Source data
■ ■ ■ ■

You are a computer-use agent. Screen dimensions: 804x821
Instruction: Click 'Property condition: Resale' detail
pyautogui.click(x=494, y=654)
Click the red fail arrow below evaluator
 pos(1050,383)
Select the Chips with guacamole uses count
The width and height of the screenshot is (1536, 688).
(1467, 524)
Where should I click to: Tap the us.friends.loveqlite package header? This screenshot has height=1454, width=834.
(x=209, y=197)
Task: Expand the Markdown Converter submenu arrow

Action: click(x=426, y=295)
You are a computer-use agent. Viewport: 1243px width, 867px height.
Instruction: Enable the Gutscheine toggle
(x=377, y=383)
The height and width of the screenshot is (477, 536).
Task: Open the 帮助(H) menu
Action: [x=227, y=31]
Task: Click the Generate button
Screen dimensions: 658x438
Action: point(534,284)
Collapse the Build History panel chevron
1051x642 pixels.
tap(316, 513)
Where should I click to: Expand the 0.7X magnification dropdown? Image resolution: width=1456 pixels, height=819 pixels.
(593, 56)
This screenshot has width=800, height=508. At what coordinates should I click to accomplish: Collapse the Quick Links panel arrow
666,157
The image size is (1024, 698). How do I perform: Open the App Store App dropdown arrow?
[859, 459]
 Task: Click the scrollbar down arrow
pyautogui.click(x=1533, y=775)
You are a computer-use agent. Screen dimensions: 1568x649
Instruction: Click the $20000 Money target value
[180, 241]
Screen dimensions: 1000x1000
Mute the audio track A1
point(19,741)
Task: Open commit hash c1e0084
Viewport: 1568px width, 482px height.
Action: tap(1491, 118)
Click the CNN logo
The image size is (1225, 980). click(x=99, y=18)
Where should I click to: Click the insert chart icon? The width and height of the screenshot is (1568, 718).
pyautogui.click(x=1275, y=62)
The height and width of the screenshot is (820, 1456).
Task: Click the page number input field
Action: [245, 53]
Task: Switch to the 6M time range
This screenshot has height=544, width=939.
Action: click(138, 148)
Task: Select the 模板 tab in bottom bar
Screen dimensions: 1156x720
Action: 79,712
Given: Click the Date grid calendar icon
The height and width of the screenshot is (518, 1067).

■ ■ ■ ■

» What to work on: From the records, work out how many lines include "Select" and respond with the number only.

» Task response: 2